Yung Chang's The Fruit Hunters tracks seductive story of exotic fruit
From a pair in Southeast Asia championing the preservation of rare mango strains to a detective in Italy seeking the forgotten fruits depicted in Renaissance-era paintings, Yung Chang's new film dives into the world of extreme fruit aficionados.
The Fruit Hunters weaves together the stories of several devoted fruit fans with a look back at the history of how humans discovered, enjoyed, cultivated and engineered various types of fruit over time.
Mankind "co-evolved with fruit and one would not exist without the other. Fruit [is] designed to seduce us [with its] looks and shapes and colours," the Montreal-based filmmaker told CBC News.
"By being seduced, we then cultivated and made fruit look and taste better."
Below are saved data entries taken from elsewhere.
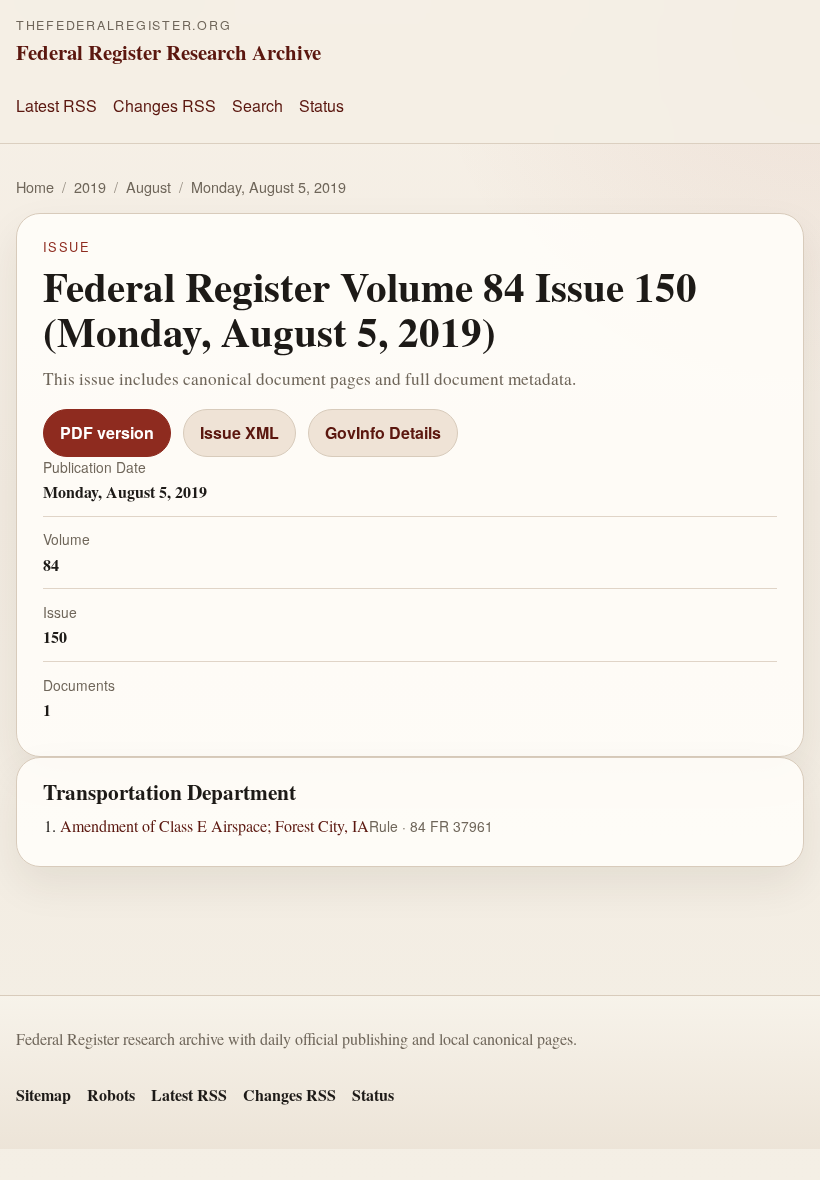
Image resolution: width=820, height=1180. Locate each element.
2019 (90, 186)
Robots (111, 1094)
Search (257, 105)
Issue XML (239, 432)
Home (35, 186)
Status (321, 105)
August (148, 186)
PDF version (107, 432)
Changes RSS (164, 105)
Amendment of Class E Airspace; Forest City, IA (214, 825)
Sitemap (43, 1094)
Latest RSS (56, 105)
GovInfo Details (383, 432)
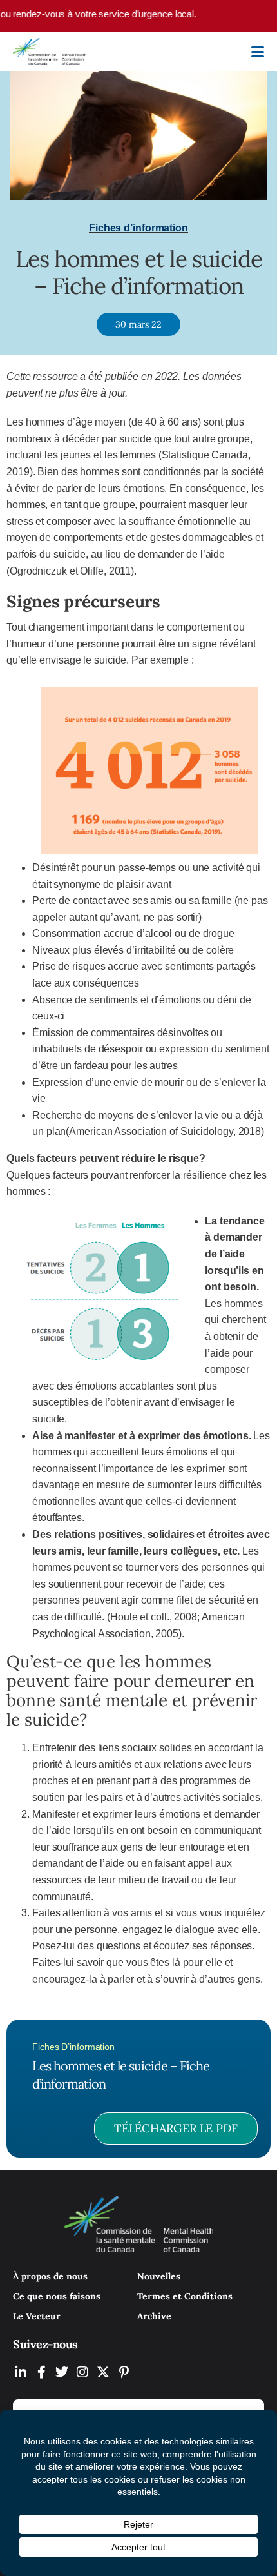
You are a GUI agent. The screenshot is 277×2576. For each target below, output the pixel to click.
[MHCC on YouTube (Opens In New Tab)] (103, 2372)
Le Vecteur (37, 2316)
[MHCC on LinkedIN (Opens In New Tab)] (20, 2372)
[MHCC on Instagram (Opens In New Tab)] (82, 2372)
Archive (154, 2316)
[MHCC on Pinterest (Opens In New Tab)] (123, 2372)
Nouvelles (158, 2276)
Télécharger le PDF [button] (176, 2128)
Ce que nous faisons (56, 2296)
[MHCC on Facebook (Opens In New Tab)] (41, 2372)
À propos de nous (50, 2276)
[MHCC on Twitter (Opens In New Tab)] (62, 2372)
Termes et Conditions (185, 2296)
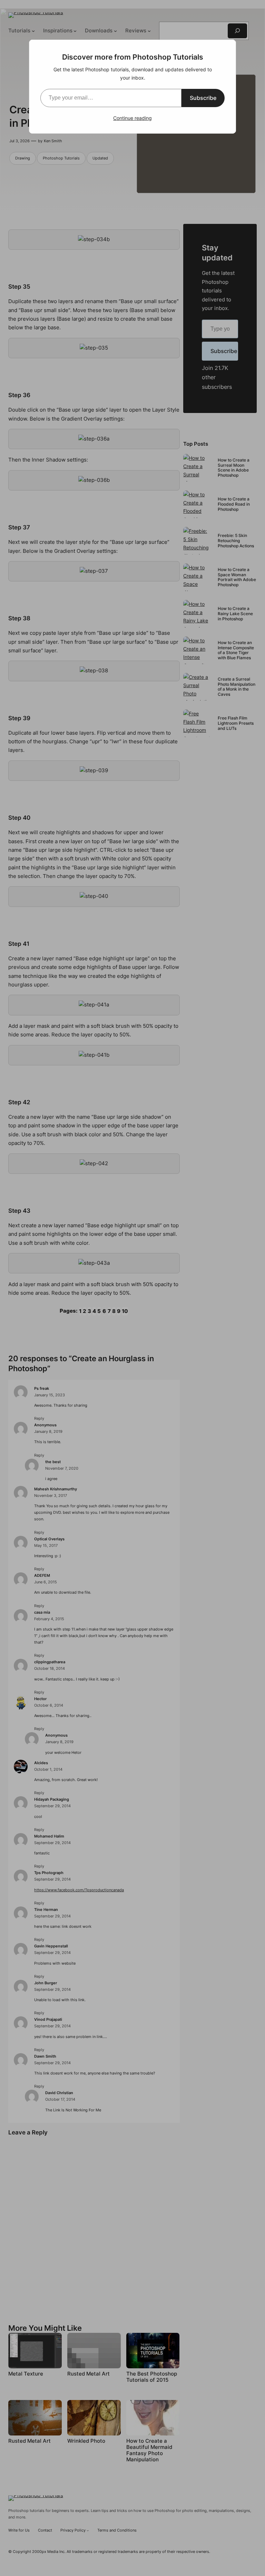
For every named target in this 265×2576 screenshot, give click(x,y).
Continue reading (132, 118)
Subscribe (203, 97)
Chang is the award-winning filmmaker best known for his debut title Up the Yangtze, which explored the human impact of China's rapid development and building of the Three Gorges Dam across the Yangtze River through the stories of young people working on a riverboat cruise ship.
His critically acclaimed follow-up, China Heavyweight, explored social change in China as it followed a Western-style boxing coach searching for prospective fighters.
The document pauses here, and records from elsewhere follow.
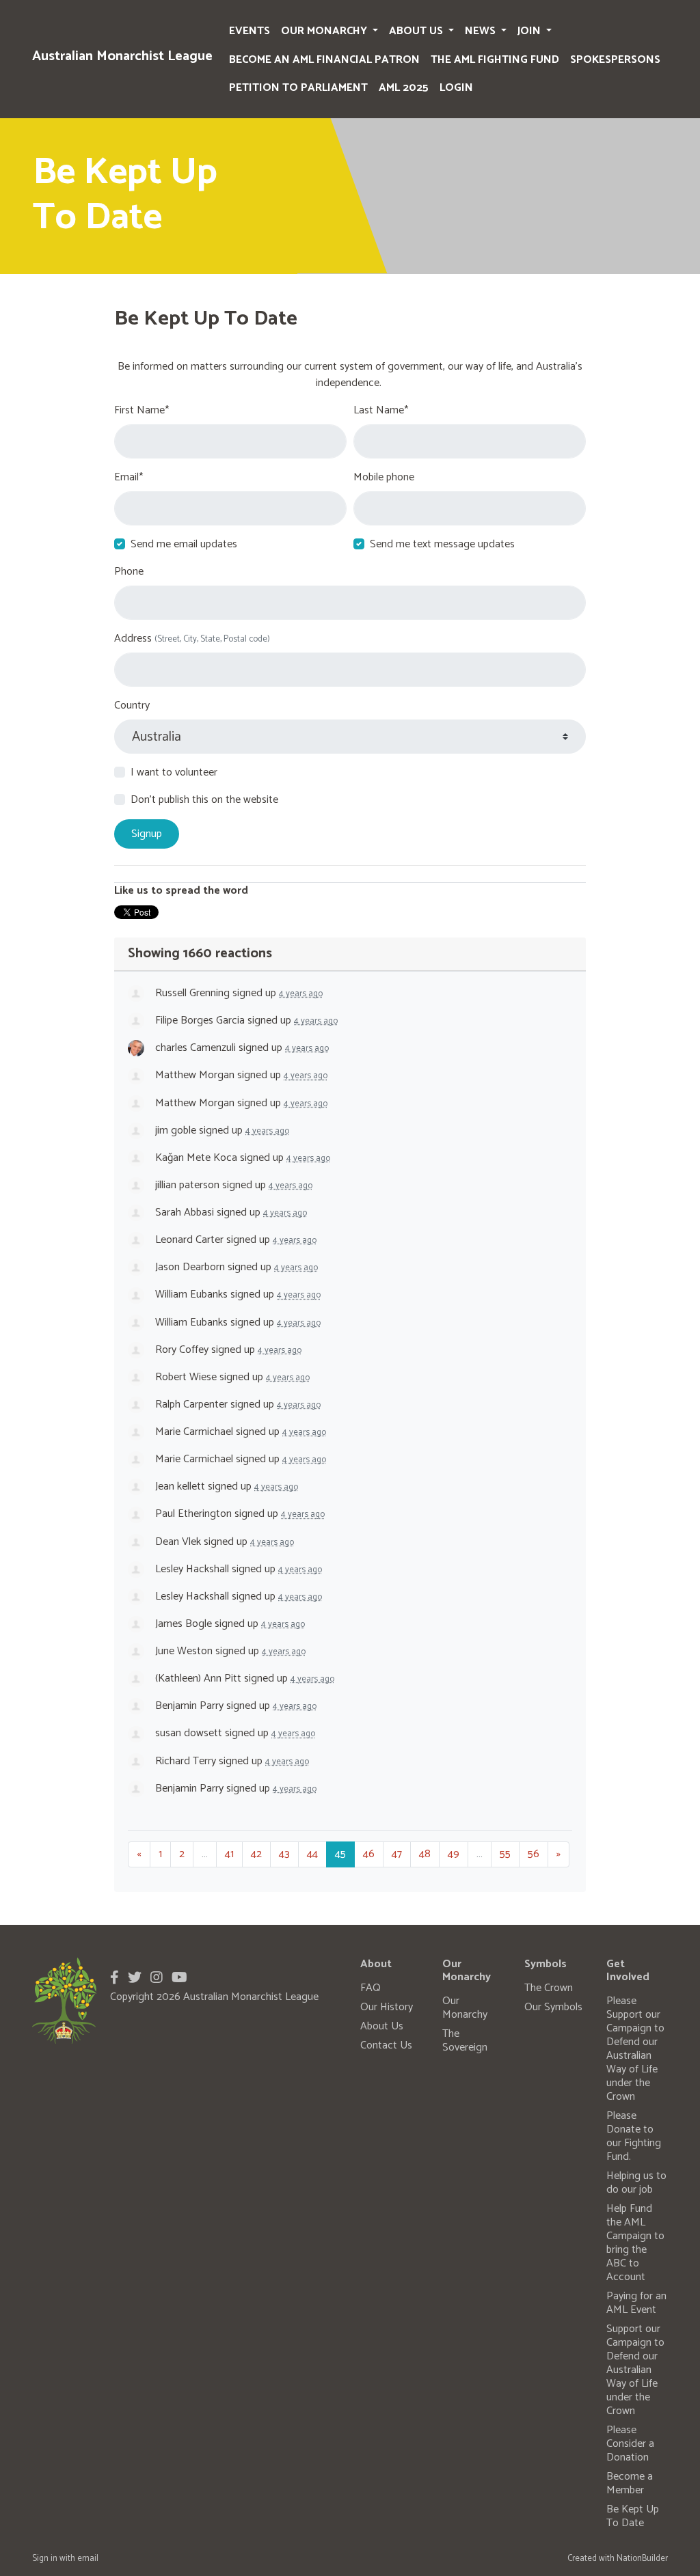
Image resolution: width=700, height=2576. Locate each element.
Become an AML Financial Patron (324, 60)
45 (340, 1854)
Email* (128, 477)
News (481, 31)
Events (249, 31)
Based on the bestselling book by Adam Gollner, Chang's latest film tackles issues such as preservation, commerce and genetic modification in its sweeping look at our relationship with fruit over the centuries.
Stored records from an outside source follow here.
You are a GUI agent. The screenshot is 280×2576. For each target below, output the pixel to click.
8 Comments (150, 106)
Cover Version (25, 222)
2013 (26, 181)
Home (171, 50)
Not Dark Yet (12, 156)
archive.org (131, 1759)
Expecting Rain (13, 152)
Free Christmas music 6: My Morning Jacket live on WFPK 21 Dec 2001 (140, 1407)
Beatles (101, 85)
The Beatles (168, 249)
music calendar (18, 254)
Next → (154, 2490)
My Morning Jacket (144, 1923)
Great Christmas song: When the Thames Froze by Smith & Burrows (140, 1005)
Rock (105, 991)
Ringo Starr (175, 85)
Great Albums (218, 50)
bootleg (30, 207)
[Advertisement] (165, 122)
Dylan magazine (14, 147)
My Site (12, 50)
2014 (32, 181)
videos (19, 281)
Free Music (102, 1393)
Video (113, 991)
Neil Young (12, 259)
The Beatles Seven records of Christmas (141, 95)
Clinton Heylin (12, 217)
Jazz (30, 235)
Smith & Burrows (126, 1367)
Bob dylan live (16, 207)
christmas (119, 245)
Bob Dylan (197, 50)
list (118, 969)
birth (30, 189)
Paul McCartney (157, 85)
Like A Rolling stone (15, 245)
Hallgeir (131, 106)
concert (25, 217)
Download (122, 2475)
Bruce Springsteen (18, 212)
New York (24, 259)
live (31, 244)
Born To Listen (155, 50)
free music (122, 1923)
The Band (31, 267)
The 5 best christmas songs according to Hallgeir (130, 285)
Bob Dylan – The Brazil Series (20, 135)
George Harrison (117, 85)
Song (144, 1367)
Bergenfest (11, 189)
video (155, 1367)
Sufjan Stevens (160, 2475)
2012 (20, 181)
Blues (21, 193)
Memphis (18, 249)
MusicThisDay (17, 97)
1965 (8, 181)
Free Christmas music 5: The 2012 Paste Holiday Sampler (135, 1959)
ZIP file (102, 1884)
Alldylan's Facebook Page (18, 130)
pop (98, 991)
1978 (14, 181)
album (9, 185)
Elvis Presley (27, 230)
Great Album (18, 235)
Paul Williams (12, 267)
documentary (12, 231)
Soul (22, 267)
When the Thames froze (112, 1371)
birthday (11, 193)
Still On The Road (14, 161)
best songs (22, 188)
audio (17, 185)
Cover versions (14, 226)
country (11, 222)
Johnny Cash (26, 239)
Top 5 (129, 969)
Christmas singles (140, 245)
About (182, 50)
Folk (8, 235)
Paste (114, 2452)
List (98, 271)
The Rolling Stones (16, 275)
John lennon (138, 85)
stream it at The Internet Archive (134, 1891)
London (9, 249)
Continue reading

The Fruit Hunters had its world premiere at the Montreal International Documentary Festival on Nov. 10 and will close Toronto's Reel Asian Film Festival on Saturday before opening in wider Canadian release beginning Nov. 23.
"Once you realize there is this endless world of thousands of varieties of fruit, it's almost as if fruit gives you a sense of hope, a sense that there's this diversity out there," Chang said.
"I want people to get hooked, addicted to fruit. I certainly have, in making this movie."